» Exercise objective
In the items from the start through the line containing "Antiquaire Saint Nicolas Courbefy (565, 2293)", change "pink pearl" to "pink coral" and reproduce those lines with nothing else altered.

Rows of pointing data:
+--
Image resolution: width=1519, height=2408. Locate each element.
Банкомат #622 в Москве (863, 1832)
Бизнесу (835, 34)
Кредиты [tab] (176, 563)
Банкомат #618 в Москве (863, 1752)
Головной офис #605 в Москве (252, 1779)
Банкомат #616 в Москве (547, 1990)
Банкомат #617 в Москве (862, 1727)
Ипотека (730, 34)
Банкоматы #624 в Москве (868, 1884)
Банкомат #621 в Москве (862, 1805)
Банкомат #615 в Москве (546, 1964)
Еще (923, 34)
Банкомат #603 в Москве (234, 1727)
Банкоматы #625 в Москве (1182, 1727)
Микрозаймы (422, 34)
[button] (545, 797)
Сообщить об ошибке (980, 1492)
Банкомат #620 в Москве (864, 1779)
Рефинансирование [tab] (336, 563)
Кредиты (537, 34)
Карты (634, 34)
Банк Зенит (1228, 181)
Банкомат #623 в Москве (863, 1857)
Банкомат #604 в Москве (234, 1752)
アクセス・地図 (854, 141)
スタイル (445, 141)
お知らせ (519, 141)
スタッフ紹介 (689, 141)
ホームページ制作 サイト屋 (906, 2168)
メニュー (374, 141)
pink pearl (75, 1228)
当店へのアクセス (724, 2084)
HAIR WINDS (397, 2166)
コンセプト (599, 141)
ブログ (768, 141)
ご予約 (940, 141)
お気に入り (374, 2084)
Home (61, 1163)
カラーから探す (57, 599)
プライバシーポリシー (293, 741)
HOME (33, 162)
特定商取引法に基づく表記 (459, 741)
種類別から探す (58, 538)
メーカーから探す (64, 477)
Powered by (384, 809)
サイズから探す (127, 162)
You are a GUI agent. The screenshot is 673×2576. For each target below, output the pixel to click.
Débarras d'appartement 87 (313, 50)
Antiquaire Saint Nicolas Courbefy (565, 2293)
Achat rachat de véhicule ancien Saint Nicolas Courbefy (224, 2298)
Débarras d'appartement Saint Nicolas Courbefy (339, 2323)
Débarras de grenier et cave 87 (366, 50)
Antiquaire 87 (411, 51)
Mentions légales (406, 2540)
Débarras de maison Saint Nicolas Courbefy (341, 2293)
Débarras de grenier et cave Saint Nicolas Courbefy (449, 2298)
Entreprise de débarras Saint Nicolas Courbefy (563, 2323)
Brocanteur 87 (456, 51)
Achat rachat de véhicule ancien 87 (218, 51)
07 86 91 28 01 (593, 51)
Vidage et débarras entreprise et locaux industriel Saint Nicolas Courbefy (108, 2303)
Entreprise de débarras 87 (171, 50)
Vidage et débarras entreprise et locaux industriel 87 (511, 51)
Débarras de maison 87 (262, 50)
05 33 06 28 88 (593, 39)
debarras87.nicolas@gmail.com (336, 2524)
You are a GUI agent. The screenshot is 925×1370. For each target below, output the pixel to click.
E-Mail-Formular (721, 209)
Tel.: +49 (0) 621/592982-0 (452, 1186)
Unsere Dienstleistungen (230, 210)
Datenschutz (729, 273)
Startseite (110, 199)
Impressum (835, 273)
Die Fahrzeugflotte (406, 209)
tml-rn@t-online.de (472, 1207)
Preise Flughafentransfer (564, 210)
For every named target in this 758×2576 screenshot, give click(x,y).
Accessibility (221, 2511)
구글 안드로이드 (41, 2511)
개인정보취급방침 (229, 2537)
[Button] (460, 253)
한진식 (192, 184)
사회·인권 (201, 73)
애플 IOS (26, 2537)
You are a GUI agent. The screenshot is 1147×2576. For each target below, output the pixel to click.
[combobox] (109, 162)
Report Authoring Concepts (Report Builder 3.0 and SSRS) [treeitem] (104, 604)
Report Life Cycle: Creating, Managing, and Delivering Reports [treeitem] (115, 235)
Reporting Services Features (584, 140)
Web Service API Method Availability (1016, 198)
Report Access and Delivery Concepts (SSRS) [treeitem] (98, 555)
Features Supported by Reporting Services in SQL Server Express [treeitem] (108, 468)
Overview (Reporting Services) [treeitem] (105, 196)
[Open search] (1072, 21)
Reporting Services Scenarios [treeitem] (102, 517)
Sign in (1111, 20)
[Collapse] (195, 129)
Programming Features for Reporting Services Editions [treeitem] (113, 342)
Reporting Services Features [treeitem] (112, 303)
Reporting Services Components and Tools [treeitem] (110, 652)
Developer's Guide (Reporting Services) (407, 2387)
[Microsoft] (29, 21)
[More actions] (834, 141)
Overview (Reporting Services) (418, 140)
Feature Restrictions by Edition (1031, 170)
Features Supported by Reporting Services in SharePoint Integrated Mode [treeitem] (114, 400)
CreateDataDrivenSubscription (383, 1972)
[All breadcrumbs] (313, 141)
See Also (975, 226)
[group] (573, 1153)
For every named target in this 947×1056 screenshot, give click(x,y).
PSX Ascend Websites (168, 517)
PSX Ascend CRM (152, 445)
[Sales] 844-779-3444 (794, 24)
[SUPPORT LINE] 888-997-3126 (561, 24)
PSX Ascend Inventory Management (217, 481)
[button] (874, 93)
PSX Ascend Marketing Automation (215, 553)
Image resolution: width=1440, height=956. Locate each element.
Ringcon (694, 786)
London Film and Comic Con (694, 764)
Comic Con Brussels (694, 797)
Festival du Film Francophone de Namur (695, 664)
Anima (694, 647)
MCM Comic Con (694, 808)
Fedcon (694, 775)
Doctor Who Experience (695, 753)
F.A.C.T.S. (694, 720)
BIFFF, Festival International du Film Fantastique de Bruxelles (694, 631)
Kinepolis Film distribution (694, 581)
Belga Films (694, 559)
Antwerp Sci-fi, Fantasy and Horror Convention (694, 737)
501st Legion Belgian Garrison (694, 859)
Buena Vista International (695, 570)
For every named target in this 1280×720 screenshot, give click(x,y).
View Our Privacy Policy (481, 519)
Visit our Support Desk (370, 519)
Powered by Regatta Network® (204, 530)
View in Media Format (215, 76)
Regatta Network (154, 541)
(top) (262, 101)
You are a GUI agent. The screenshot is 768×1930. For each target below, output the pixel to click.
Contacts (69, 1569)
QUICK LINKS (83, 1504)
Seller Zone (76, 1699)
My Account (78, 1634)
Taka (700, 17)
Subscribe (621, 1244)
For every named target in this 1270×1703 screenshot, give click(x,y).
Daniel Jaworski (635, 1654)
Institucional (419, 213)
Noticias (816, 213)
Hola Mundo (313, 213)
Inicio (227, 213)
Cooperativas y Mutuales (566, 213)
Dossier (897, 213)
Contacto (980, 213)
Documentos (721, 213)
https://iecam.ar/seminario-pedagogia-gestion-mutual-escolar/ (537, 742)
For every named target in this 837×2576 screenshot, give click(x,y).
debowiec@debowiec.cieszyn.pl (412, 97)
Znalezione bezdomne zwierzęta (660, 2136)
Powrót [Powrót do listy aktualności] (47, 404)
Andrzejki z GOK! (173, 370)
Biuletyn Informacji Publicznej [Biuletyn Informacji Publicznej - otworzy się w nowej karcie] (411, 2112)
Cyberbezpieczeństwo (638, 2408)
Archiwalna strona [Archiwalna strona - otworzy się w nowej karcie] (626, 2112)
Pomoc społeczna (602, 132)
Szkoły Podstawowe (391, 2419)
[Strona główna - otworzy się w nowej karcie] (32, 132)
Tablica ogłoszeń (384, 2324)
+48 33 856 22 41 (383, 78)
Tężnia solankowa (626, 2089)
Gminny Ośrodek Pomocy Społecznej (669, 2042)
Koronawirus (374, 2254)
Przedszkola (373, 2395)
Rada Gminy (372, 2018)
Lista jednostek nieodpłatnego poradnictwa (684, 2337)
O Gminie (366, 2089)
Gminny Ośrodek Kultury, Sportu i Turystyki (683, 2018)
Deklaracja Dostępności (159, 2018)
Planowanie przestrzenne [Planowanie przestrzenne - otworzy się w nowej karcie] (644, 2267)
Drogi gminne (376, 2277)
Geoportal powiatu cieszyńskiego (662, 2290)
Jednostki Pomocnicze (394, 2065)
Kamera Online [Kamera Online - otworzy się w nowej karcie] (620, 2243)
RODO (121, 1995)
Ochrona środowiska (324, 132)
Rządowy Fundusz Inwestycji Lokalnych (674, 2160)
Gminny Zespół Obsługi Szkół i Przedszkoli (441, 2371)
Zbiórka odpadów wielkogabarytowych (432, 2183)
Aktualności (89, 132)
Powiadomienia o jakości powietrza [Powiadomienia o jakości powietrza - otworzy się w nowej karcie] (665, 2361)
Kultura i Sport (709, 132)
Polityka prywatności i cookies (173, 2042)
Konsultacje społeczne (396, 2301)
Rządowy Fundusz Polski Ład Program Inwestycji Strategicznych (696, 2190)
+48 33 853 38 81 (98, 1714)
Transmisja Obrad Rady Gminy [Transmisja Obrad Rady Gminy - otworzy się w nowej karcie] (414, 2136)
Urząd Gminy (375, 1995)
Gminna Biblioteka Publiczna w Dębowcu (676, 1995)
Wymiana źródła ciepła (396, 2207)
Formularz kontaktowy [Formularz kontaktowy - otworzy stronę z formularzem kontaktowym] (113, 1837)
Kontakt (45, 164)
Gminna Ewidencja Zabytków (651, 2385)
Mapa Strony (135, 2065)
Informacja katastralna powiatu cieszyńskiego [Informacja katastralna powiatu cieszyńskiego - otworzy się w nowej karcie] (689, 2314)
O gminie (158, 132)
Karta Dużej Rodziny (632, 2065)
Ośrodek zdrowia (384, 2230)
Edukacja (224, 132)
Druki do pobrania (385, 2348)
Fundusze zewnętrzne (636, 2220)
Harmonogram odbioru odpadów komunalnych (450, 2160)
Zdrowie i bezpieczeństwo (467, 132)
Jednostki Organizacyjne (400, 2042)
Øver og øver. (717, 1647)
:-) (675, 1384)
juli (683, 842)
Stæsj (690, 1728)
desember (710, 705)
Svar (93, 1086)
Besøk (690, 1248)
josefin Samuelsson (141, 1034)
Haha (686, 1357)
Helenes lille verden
+--
» Reply
Image resolution: width=1519, height=2408. Locate each element.
Банкомат #622 в Москве (863, 1832)
Бизнесу (835, 34)
Кредиты [tab] (176, 563)
Банкомат #618 в Москве (863, 1752)
Головной офис #605 в Москве (252, 1779)
Банкомат #616 в Москве (547, 1990)
Банкомат #617 в Москве (862, 1727)
Ипотека (730, 34)
Банкоматы #624 в Москве (868, 1884)
Банкомат #621 в Москве (862, 1805)
Банкомат #615 в Москве (546, 1964)
Еще (923, 34)
Банкомат #603 в Москве (234, 1727)
Банкоматы #625 в Москве (1182, 1727)
Микрозаймы (422, 34)
[button] (545, 797)
Сообщить об ошибке (980, 1492)
Банкомат #620 в Москве (864, 1779)
Рефинансирование [tab] (336, 563)
Кредиты (537, 34)
Карты (634, 34)
Банк Зенит (1228, 181)
Банкомат #623 в Москве (863, 1857)
Банкомат #604 в Москве (234, 1752)
アクセス・地図 (854, 141)
スタイル (445, 141)
お知らせ (519, 141)
スタッフ紹介 (689, 141)
ホームページ制作 サイト屋 (906, 2168)
メニュー (374, 141)
pink coral (75, 1228)
当店へのアクセス (724, 2084)
HAIR WINDS (397, 2166)
コンセプト (599, 141)
ブログ (768, 141)
ご予約 (940, 141)
お気に入り (374, 2084)
Home (61, 1163)
カラーから探す (57, 599)
プライバシーポリシー (293, 741)
HOME (33, 162)
特定商取引法に基づく表記 (459, 741)
種類別から探す (58, 538)
メーカーから探す (64, 477)
Powered by (384, 809)
サイズから探す (127, 162)
You are a GUI agent. The screenshot is 673×2576. For each target below, output the pixel to click.
Débarras d'appartement 87 (313, 50)
Antiquaire Saint Nicolas Courbefy (565, 2293)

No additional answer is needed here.